UnitedHealth and Humana combined to account for 41% of enrollment. KFF said 17 states have one company offering plans to more than half of Medicare Advantage (MA) enrollees, which is “an indicator that these markets may not be very competitive.”
Average Medicare Advantage premiums are stable at $36 per month in 2017, which is a dollar less than the previous year.
Medicare Advantage (MA) has bipartisan support and is popular with members. KFF estimated membership could rise to 41% of Medicare beneficiaries over the next decade as the federal government welcomes more private payers to take a larger role in Medicare.
“As Medicare Advantage takes on an even larger presence in the Medicare program, careful stewardship and oversight by policymakers is needed to make sure that plans provide value to the Medicare program,” according to KFF.
As MA has become a more popular option for seniors, there has also been greater interest in the program. Ten groups, including the American Medical Association, the Medical Group Management Association and the American College of Surgeons, recently sent a letter to CMS Administrator Seema Verma asking that CMS add MA as an alternative payment model under MACRA starting in 2019. Currently, clinicians with MA contracts won’t “get credit for their efforts until 2021,” the groups wrote.
The federal government, though, has been watching the MA program for fraud cases. The Department of Justice (DOJ) is investigating alleged overbilling and fraud. The biggest cases involve Medicare Advantage’s largest payer, UnitedHealth. The DOJ alleges in a $1 billion overbilling case that UnitedHealth changed diagnosis codes to make patients seem sicker, and officials performing these deceptions collected bonuses. The federal government also alleged that the “data-mining projects” could raise MA reimbursements to UnitedHealth by nearly $3,000 for every new diagnosis.
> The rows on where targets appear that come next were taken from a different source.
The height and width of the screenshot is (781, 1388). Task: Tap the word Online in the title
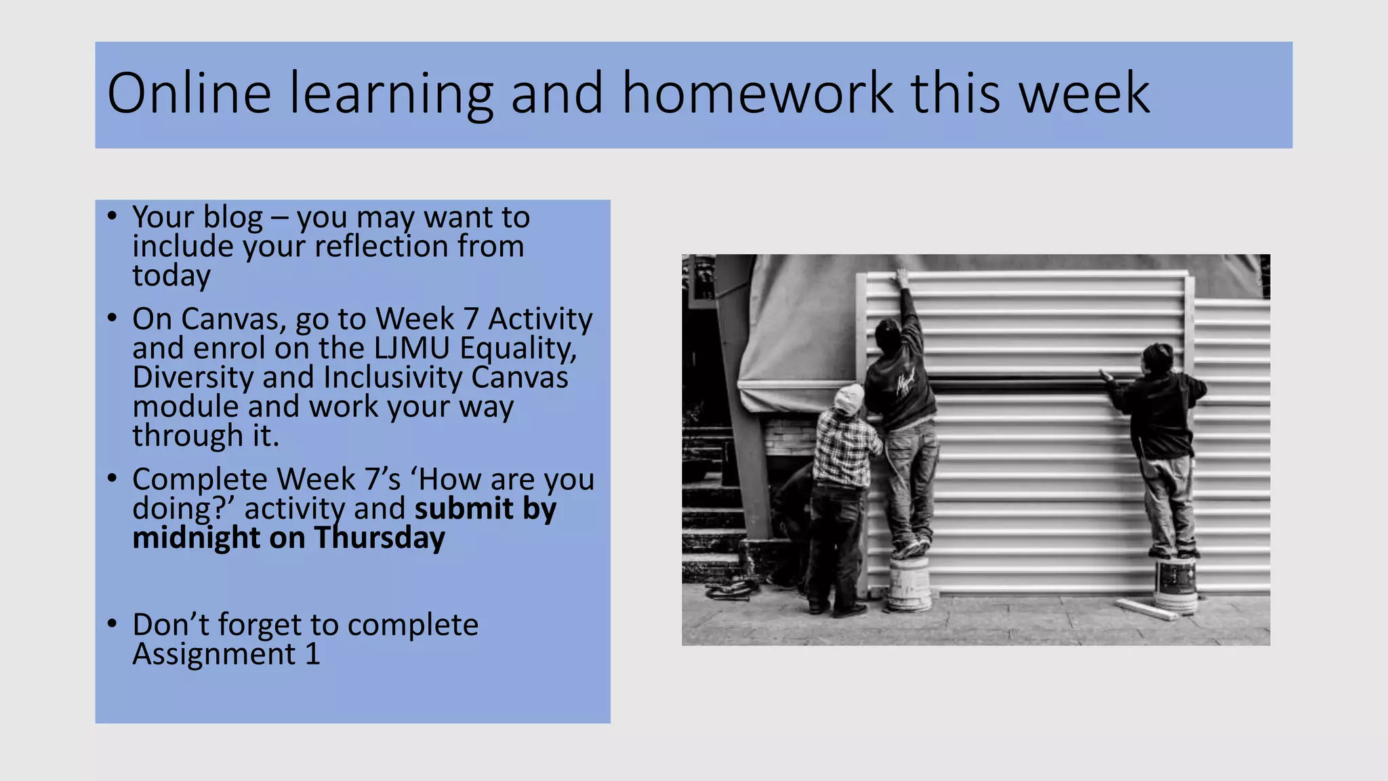click(x=189, y=94)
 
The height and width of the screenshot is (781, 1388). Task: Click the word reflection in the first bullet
click(x=382, y=246)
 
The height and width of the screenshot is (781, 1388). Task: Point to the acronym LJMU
click(x=411, y=348)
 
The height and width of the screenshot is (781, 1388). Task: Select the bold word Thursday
click(x=380, y=538)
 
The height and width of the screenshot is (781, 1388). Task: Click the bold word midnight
click(x=196, y=538)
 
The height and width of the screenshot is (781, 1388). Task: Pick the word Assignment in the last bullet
click(x=214, y=654)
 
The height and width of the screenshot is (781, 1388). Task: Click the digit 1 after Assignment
click(x=312, y=654)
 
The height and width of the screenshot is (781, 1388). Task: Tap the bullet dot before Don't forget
click(x=113, y=623)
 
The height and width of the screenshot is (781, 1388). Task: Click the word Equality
click(x=518, y=348)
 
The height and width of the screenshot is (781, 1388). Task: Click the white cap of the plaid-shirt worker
click(x=848, y=399)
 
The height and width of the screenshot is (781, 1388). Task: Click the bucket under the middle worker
click(x=910, y=583)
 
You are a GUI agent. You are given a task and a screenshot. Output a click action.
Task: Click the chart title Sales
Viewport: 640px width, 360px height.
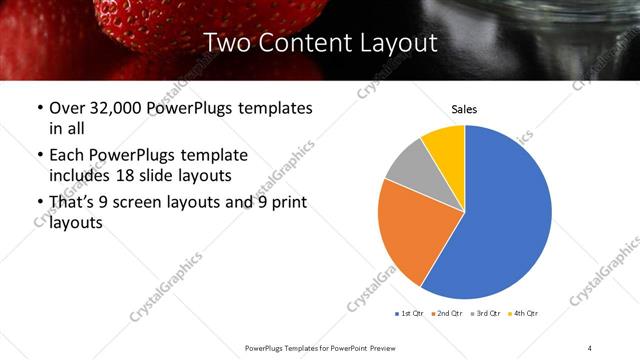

KFF found that in six states (California, Florida, Hawaii, Minnesota, Oregon and Pennsylvania), at least 40% of Medicare beneficiaries are in Medicare Advantage plans. There are 13 states with less than 20% of Medicare beneficiaries in Medicare Advantage.
A small number of large payers dominate the Medicare Advantage market. UnitedHealth, Humana and Blue Cross Blue Shield affiliates make up 57% of Medicare Advantage enrollment. The top eight payers in Medicare Advantage make up about three-quarters of the market, according to KFF.
UnitedHealth’s plans grew by more than 800,000 beneficiaries over the past year and its market share increased from 21% to 24%. UHG is a “major player” in the MA markets in 42 states and the District of Columbia, according to KFF.
The average monthly premium is $36, but there is wide variety by state. The monthly charges range from Florida ($6) to Minnesota ($131), which has cost plans rather than risk-based plans. The average monthly premiums are more than $70 in six states: Hawaii, Massachusetts, Michigan, Minnesota, North Dakota and Pennsylvania.
There are also cost fluctuations within states. For instance, in California, Medicare Advantage beneficiaries pay $4 per month in Los Angeles County, but $66 per month in San Francisco County.
KFF found the average out-of-pocket limit was $5,219, which was $4 less than 2016, but much higher than the $4,313 average in 2011.